El profesor volviendo de su letárgico pensamiento y poniéndose finalmente de pie inició su disertación diciendo su verdad más pura y simple.
–Muchos amigos me han ayudado a escribir esta clase magistral sobre cinco siglos de aportes de las mujeres hispanoamericanas. Algunas de ellas son tan ilustres y ya reconocidas que apenas me atrevo a nombrarlas. Muchos movimientos luchan para que se visualicen los aportes de las intelectuales, poetas, artistas y creadoras del continente. Así que después de tantas horas en formular mis pesquisas para otorgar la erudición histórica a esta clase, decido no llevarla a cabo. He perdido totalmente el interés de repetirme. Prefiero contarles otra historia: la historia de las otras. Una “otra” en particular, alguien con quien estoy en perpetua deuda, alguien no menos formidable –hizo una pausa para encender el registro.

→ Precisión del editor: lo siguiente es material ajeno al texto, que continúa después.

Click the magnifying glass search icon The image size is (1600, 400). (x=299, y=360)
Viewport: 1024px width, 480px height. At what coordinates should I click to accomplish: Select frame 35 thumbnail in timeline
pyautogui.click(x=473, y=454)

–Grabando. Esta es sociología de género. Stanford University. Clase magistral #12: “La historia de las otras”. Soy Edward Gómez, PHD en sociología. Soy el hijo mayor de Vicenta Gómez, la señora de la imagen. Esa otra en particular con quien estoy en perpetua deuda, alguien no menos formidable. No fue virreina, ni maestra, ni escritora, ni enfermera en guerra alguna. Fue cazadora de un sueño, lavandera, vendedora de todas las frutas, friega retretes, buena madre, y trabajadora sexual, o ¿cómo le llaman ustedes? ¿puta?. Sí, soy el hijo orgulloso de una singular puta. Si ella no es una heroína, ¿qué será entonces? Aprovechemos esta imagen para reflexionar unos segundos en su humilde apariencia –dijo el profesor mirando con una sonrisa a la mujer proyectada en el muro.